Buried in the data is a picture of a squeezed consumer. Inflation is now running ahead of the growth in wages. As the chart below shows, average hourly earnings were up just 3.6%, but inflation was 4.5%. That means consumers must struggle to maintain their standard of living. No wonder retail stores shed 12,000 jobs last month. Light vehicle retail sales are down by 20% form last year. This all paints a picture of a very challenged consumer.

A Muddle Through Recession

The business sector is clearly in recession. The ISM manufacturing index came in at 48.6. Anything below 50 means manufacturing is in decline. There was a sharp drop in new orders. New orders have been below 50 for four months. Employment has been below 50 for four months. Backlog of orders has been well below 50 for six months. Yesterday the ISM service index was again below 50 for the month of March.

Given all the data, why then do I still think we will not see a deep recession? Because corporate America is in much better shape than in the beginning of past recessions. Lower inventories, better cash to debt ratios, not as much as excess capacity, and so on. As Peter Bernstein notes in his latest letter, nonfinancial corporate debt is at its lowest level in 50 years, and four standard deviations below the average from 1960 to 2000.

The recession we are now in is a consumer spending led recession driven by a falling housing market which is infecting the entire country. Can anyone still claim that the subprime problems would be contained as many did just last summer? Consumer spending is going to fall even more as credit becomes harder to get.

The situation is neatly summer up by Bernstein:

"The debate over whether we are or are not in a recession continues.
There is, however, no debate about resumption of rapid economic growth in the
near future. That's without question the most unlikely outcome. Yes, there are
some bright spots, such as exports in the governmental largess that lies just
ahead - and the likelihood of additional government assistance in some form. The
Federal Reserve is also doing its part to lubricate the snarls in the financial

But the household sector is in deep trouble and will remain in trouble
for an extended period of time. The combination of falling home prices, the
complex problems in the mortgage area, limited financial resources and high debt
levels, new constraints and higher costs on consumer installment credit, and
probably rising unemployment already sluggish growth and jobs tend to restrain
spending by the largest and most important sector of the economy.

"Imagine what would happen if all of these adverse forces struck a business
sector stuffed with inventories, busy installing a massive amount of new
productive capacity, with labor costs rising and productivity falling, and an
overload of new debt to service.

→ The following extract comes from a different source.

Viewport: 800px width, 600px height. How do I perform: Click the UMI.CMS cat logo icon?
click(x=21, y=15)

A difficult situation in the rest of the
economy could be rapidly converted into a deep recession. But the business
sector has kept inventory accumulation to a moderate pace, has limited in
capacity growth, and has been conservative in adding to debts outstanding. How
lucky can you get?

"Some observers are convinced that we are heading toward a
deep depression in any case. We are not so sure. We believe the likely duration
of these troubles is a greater concern than the depths the system might reach.
The condition of the business sector as pictured above is the primary reason for
this more hopeful outlook

I continue to predict more disappointment for corporations that are tied to consumer spending and industries that are associated with housing.

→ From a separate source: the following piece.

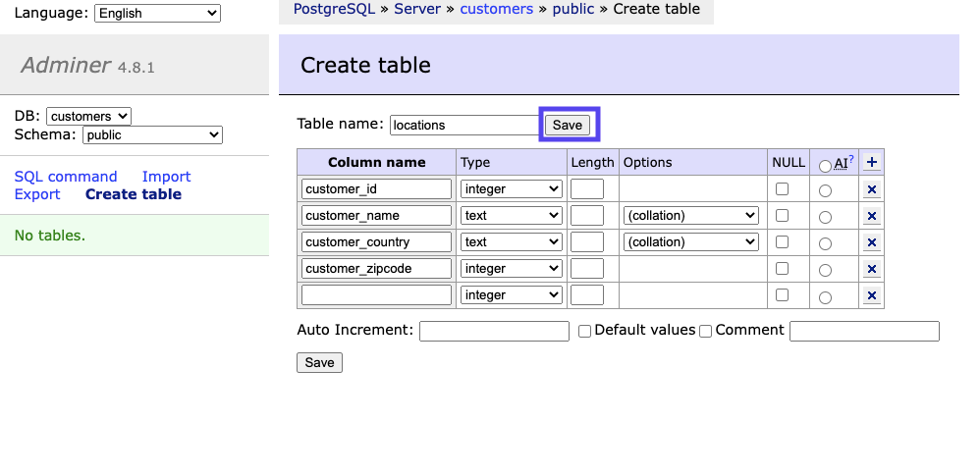Click the Save button beside table name
This screenshot has height=475, width=980.
[x=568, y=125]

S&P analysts continue to project earnings to be up by 15% in the third quarter of this year and by almost 100% for the fourth quarter this year over last year. Yes, I know there are a lot of one time charges and write-offs in the last two quarters of last year which make comparisons difficult. But in a recession and a slow recovery, how likely is it that we will not see even more "one-time" write-offs. And as noted above, there are more than twice as much subprime losses in our future as we have written off as of yet.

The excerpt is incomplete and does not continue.